* **Assignment**
Report every line of the records that includes the word "computer".

* **Data for the task**
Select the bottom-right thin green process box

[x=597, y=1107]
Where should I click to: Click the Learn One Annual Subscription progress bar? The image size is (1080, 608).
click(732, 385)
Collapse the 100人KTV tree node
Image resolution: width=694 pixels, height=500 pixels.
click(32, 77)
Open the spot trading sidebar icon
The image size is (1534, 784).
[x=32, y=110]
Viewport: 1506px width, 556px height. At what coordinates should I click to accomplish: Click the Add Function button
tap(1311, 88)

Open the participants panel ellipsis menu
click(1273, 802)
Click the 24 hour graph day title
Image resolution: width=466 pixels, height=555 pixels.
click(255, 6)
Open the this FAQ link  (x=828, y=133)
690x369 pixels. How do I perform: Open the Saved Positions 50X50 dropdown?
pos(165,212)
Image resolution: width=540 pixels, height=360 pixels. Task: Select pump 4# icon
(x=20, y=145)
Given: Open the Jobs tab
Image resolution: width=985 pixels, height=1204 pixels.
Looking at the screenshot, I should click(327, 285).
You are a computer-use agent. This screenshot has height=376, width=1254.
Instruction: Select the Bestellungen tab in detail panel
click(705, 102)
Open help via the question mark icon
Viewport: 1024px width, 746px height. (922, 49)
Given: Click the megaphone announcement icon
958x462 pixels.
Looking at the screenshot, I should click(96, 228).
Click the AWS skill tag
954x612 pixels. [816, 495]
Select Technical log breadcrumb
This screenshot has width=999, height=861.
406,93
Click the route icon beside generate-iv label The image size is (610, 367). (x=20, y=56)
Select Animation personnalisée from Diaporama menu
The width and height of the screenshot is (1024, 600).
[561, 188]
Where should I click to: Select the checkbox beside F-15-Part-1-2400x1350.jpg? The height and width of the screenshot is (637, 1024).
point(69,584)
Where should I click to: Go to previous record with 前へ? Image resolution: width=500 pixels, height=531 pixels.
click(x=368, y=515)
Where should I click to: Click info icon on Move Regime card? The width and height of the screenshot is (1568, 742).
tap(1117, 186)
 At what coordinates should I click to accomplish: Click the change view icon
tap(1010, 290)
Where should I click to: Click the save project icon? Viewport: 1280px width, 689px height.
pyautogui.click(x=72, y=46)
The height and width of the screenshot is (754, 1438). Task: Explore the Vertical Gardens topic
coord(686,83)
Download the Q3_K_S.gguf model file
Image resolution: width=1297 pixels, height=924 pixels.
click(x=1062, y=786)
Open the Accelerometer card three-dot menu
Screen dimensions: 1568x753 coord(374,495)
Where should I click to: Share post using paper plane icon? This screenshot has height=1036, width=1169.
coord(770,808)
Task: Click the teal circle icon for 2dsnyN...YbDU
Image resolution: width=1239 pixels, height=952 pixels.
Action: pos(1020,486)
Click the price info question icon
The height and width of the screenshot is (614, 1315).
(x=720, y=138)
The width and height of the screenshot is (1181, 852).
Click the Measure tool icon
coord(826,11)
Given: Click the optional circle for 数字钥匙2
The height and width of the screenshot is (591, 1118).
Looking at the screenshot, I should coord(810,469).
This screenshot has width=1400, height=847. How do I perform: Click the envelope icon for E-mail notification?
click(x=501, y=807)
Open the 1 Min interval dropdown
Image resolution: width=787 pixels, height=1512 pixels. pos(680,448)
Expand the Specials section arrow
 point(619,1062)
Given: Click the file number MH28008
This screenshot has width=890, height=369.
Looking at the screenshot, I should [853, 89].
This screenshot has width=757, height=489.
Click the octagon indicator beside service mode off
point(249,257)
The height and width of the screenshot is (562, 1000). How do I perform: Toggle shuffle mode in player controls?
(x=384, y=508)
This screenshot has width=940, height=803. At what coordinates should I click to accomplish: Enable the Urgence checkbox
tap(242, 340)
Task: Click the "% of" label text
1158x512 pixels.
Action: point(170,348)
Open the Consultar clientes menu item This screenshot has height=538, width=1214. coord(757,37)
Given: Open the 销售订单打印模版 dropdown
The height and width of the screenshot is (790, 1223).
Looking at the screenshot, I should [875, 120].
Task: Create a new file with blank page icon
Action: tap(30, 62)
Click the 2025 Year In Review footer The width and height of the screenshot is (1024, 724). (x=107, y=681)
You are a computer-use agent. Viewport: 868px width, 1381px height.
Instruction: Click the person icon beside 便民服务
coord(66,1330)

* **Reply to the task**
You are a computer-use agent. This screenshot has height=376, width=1254.
You are a computer-use agent. Viewport: 868px width, 1381px height.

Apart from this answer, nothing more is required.